Impegna 50 persone in scena, è prodotto dalla
Wai e dalla Promnibus che, dopo «Francesco»,
è passata decisa dal sacro al profano. Pur
con epicentro non più nella Sheffield
thatcheriana ma nella meno arrabbiata Buffalo
di Clinton, i fatti sono quelli buffi e noti
del film di Peter Cattaneo che nel ’97 lanciò
la moda dello strip maschile: da allora si
spogliano operai, assessori, insegnanti e
giornalisti, sempre per cause di lavoro. In
scena, sei disoccupati militanti, umiliati e
offesi, tentano per una volta, invece del
corteo, la via del nudo integrale per
sopravvivere. Alla fine, solo per un attimo,
con accecante gioco di luci, cantano «Let it
go» e, belli o brutti, grassi o magri,
imbranati o disinvolti, si sfilano gli slip
rosso fuoco, coprendosi poi subito con i
cappelli: è l’attimino fuggente che tutti
aspettano e gli attori temono esplorando con
terrore l’espressione delle prime file. Uno
strip scherzoso, ironico, non palestrato,
niente Rocco Siffredi.
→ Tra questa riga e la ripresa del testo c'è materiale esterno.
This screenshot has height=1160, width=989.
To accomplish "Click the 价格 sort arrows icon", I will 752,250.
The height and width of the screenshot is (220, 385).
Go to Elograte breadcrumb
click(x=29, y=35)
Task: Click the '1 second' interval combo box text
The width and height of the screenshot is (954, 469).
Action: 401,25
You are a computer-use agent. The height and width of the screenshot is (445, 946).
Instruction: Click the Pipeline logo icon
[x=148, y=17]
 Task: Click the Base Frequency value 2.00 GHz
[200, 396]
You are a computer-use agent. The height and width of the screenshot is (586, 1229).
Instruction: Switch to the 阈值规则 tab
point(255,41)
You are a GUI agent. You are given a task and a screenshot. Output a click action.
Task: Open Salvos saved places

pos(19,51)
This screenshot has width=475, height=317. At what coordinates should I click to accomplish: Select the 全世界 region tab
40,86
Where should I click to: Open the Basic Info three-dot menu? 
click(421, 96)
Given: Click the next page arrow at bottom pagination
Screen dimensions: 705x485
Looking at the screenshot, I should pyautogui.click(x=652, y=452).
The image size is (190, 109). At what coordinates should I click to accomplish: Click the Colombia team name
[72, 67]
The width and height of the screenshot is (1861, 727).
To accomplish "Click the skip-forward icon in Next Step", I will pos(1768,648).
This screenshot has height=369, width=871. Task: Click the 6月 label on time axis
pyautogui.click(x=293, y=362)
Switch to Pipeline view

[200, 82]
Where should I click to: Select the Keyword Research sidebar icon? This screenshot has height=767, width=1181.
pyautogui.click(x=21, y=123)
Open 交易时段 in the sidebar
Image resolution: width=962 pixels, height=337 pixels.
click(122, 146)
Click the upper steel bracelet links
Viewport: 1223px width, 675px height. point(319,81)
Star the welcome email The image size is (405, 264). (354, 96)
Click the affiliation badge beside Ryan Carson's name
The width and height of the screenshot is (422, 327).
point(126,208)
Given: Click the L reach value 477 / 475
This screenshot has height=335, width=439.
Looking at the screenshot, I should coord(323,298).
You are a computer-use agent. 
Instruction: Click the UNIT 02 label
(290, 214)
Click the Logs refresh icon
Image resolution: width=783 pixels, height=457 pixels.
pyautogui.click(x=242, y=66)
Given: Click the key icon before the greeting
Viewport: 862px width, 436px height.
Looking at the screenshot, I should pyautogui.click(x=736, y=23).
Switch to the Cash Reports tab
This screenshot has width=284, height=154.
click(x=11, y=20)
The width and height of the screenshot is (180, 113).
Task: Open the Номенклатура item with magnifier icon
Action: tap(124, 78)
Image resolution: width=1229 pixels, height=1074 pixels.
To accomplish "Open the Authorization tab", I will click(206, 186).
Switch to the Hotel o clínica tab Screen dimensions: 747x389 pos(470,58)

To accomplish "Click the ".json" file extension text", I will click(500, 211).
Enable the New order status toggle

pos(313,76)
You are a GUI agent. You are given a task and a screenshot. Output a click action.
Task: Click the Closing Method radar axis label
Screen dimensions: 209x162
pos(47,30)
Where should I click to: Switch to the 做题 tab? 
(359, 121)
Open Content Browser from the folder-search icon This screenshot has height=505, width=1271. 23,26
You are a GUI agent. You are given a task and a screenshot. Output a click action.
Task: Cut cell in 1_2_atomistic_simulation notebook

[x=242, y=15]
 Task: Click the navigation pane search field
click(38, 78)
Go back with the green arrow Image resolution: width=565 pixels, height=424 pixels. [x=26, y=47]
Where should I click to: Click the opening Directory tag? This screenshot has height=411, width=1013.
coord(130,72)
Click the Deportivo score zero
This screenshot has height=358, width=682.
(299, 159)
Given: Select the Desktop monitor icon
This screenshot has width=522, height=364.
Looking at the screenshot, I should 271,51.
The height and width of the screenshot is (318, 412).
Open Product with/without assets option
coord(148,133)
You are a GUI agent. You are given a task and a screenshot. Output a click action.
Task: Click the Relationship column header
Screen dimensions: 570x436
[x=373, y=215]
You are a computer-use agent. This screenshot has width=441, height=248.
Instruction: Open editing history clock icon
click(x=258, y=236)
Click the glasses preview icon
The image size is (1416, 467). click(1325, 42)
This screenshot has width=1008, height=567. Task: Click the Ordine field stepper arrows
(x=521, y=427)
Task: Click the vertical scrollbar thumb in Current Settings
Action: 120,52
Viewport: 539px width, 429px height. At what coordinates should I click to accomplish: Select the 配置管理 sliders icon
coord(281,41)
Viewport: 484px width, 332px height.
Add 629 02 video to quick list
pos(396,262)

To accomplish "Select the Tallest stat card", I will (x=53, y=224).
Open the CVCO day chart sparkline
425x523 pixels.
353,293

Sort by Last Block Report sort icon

Il testo di Terrence
McNally, autore di un dramma sulla Callas, è
psicologicamente vivace e socio-eroticamente
spiritoso, forse con un tocco di impegno
sindacale in più su quello newyorkese che
somigliava a una variazione dietro le quinte
del teatro nel teatro. I personaggi sono
simpaticamente popolari, l’amicizia virile
viene rinsaldata dalle canzoni (la divertente
«Big ass rock», il rock del grande sedere,
alleanza tra sfigati), sfumano un poco i
rapporti di famiglia, ma in compenso viene
offerta una gustosa pianista che accompagna le
prove, cui spettano un ottimo blues e le
battute più pepate, compiti che Miranda
Martino assolve con bella voce e spirito.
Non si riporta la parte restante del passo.